Inflation is a widespread fear throughout the market. So, what asset can hedge inflation, or even benefit from it? My answer is Teck Resources Limited (NYSE:TECK).

Commodities are often the go-to to hedge inflation as they are positively correlated with it. Unlike many other commodity companies, TECK has a more diversified portfolio of products. TECK benefits from rising copper, zinc, and steelmaking (otherwise known as metallurgical or coking) coal prices while having an operational hedge against increasing energy prices.

Note: Prices are in USD unless otherwise stated.

Commodity Inflation and Macro-Situations

First, let’s look at relevant price changes.

Copper, Crude Oil, Coal, Zinc, TECK prices

Commodity Prices (Teck Resources Q4 Investor Presentation)

Relevant commodities have all materially increased over the past year. Steelmaking coal, copper, zinc, and crude oil account for 52%, 21%, 22%, and 5% of revenue respectively for Q4 2021.

The substantial rise in the price of TECK’s primary products has led to a massive 50.6% increase in revenue year-over-year for 2021.

Steelmaking Coal

Steelmaking coal prices have been pushed up dramatically as the world’s biggest importer China informally restricted the majority of its imports from Australia, the world’s largest exporter of steelmaking coal. China has let through coal that has been stuck at customs for months, but imports are still a small fraction of what they were, so heightened prices remain.

--------------------------------------------------

[Required tasks]
[A] According to the Teck Resources passage, by what percentage did revenue increase year-over-year for 2021?
[B] Echo the Teck Resources passage word for word, from "Steelmaking coal prices" to "heightened prices remain.".
[C] Carry on the Teck Resources passage from its final sentence.

[Source data]
--------------------------------------------------

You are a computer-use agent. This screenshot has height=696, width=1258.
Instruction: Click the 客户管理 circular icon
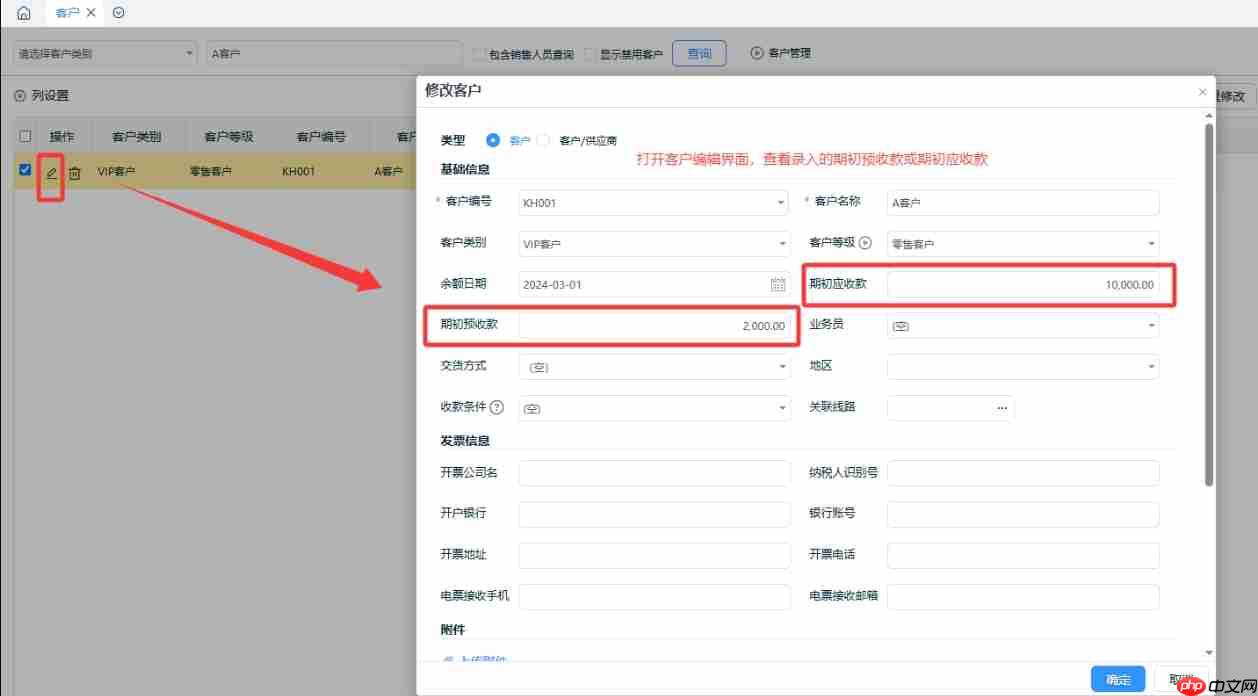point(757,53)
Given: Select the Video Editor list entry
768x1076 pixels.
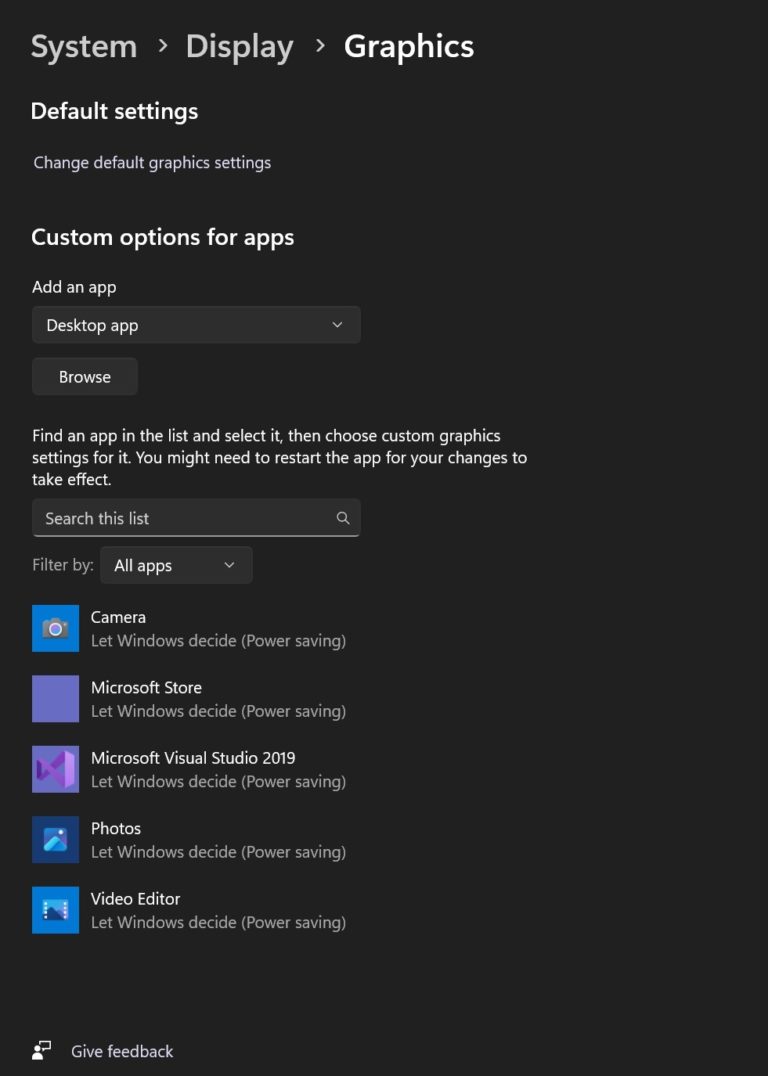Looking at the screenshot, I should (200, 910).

--------------------------------------------------

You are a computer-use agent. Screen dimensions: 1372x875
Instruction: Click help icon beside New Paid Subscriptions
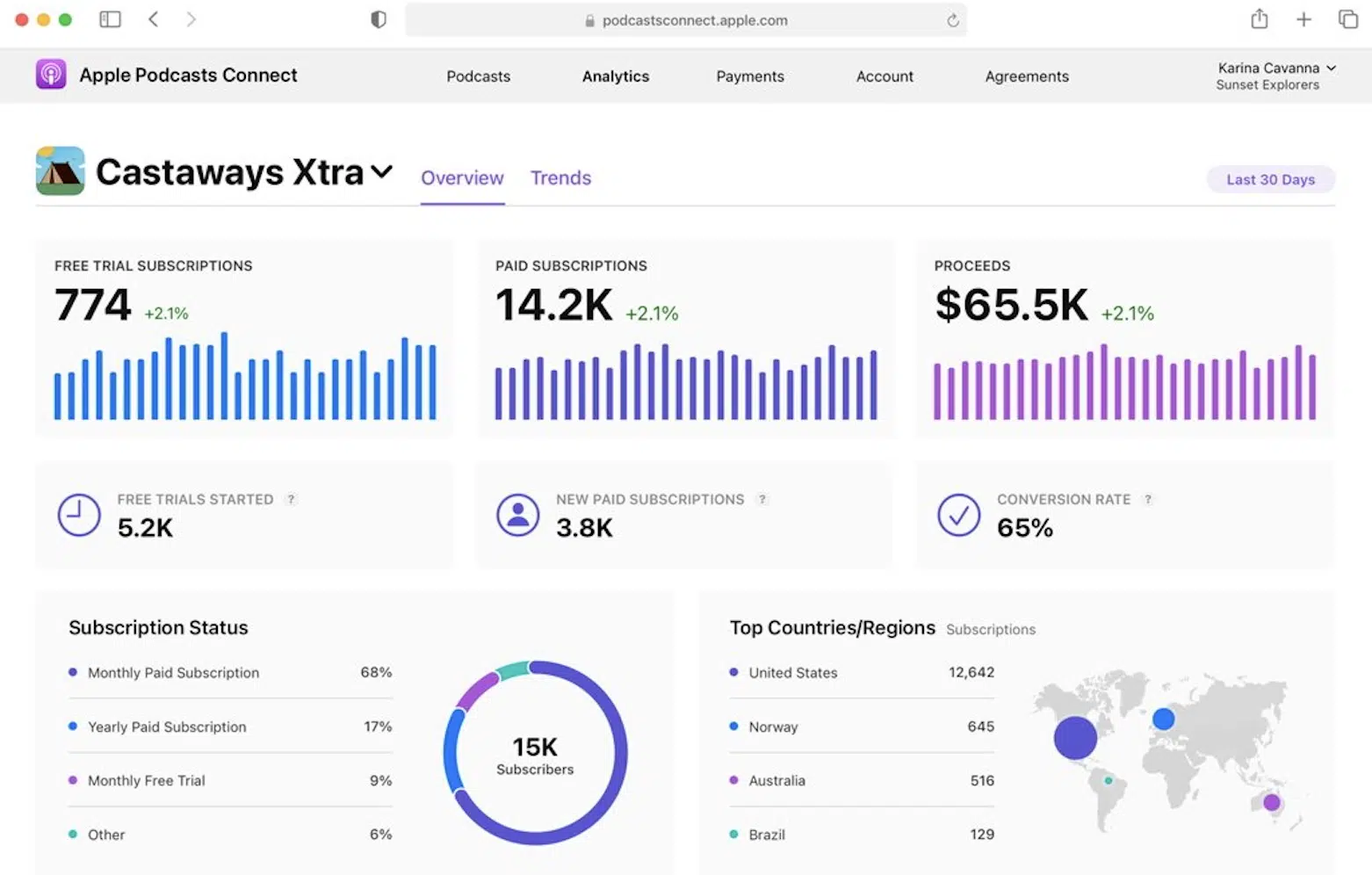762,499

--------------------------------------------------

[Task-by-task results]
[A] 50.6%

[B]
Steelmaking coal prices have been pushed up dramatically as the world’s biggest importer China informally restricted the majority of its imports from Australia, the world’s largest exporter of steelmaking coal. China has let through coal that has been stuck at customs for months, but imports are still a small fraction of what they were, so heightened prices remain.

[C]
Looking forward, another geopolitical situation is playing out as Europe looks to phase out Russian coal products. Russian coal accounts for 45% of European imports, so importers will need to pay a premium to make up the deficit. TECK’s coal may be particularly attractive as it has lower carbon emissions, meaning it may be more enticing to the increasingly green-conscious continent.

However, temporary headwinds should be expected. Steel demand has dampened for 2022. Steel demand is critical as it is the core usage of steelmaking coal. Widespread COVID-19 lockdowns and a weakened real estate market in China are causing a drop in expected demand. China being the world’s largest producer and consumer of steel is critical to the demand for metallurgical coal.

TECK has benefited from the large price increase even as its production is lower than guidance for Q1 2022 due to Canadian Pacific Railway (CP) strikes. Only 6.0m tonnes of coal were sold in Q1 under the guidance range of 6.1-6.5m tonnes. But, due to the macro-price effects, TECK still came out on top increasing sales by $88m for the segment.

It should be noted that TECK is committed to reducing its exposure to coal, so don’t expect non-price-driven growth in this segment.

Copper

Copper is needed for products of the future, meaning demand will continue to grow long-term. For example, conventional gas-powered vehicles only use 18-49lbs of copper whereas battery electrical vehicles can use 183lbs.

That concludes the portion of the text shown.